2. Aux termes de l'article L. 313-4-1 du code de l'entrée et du séjour des étrangers et du droit d'asile, qui transpose la directive n° 2003/109/CE du 25 novembre 2003 relative aux titres de séjour de résidents de longue durée-CE et qui est applicable aux ressortissants marocains s'agissant d'un point non traité par l'accord franco-marocain du 9 octobre 1987 : " L'étranger titulaire de la carte de résident de longue durée - CE définie par les dispositions communautaires applicables en cette matière et accordée dans un autre Etat membre de l'Union européenne qui justifie de ressources stables et suffisantes pour subvenir à ses besoins et, le cas échéant, à ceux de sa famille, ainsi que d'une assurance maladie obtient, sous réserve qu'il en fasse la demande dans les trois mois qui suivent son entrée en France et sans que la condition prévue à l'article L. 311-7 soit exigée : (....) / 5° Une carte de séjour temporaire portant la mention de l'activité professionnelle pour laquelle il a obtenu l'autorisation préalable requise, dans les conditions définies, selon le cas, aux 1°, 2° ou 3° de l'article L. 313-10 (...) ".

3. Si l'article L. 313-10 du code de l'entrée et du séjour des étrangers et du droit d'asile, auquel se réfère l'article L. 313-14-1, n'est pas applicable aux ressortissants marocains en vertu de l'accord franco-marocain signé le 9 octobre 1987, les stipulations de l'article 3 de cet accord selon lesquelles : " Les ressortissants marocains désireux d'exercer une activité professionnelle salariée en France, pour une durée d'un an au minimum et qui ne relèvent pas de l'article 1er du présent accord, reçoivent après le contrôle médical d'usage et sur présentation d'un contrat de travail visé par les autorités compétentes, un titre de séjour valable un an renouvelable et portant la mention salarié éventuellement assortie de restrictions géographiques ou professionnelles ", qui traitent de la délivrance du titre de séjour " salarié ", sont applicables aux ressortissants marocains.

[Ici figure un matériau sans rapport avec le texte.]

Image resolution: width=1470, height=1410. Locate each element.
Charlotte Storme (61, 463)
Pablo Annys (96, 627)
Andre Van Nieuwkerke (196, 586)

4. En premier lieu, M. D...fait valoir qu'il relève de l'article 1er de l'accord franco-marocain du 9 octobre 1987 et non de l'article 3 de cet accord qui stipule expressément qu'il ne s'applique pas aux Marocains qui relèvent de l'article 1er.

5. Toutefois, en vertu des stipulations de l'article 1er de l'accord publié par le décret n° 94-203 du 4 mars 1994 : " Les ressortissants marocains résidant en France et titulaires, à la date d'entrée en vigueur du présent accord d'un titre de séjour dont la durée de validité est égale ou supérieure à trois ans bénéficient de plein droit, à l'expiration du titre qu'ils détiennent, d'une carte de résident valable dix ans. / Cette carte (...) vaut autorisation de séjourner sur le territoire de la République française et d'exercer, dans ses départements européens, toute profession salariée ou non ". Ainsi, l'appelant, qui n'était pas en France le 1er janvier 1997, date d'entrée en vigueur de l'accord franco-marocain, ne peut utilement soutenir qu'il relève des stipulations de l'article 1er de cet accord.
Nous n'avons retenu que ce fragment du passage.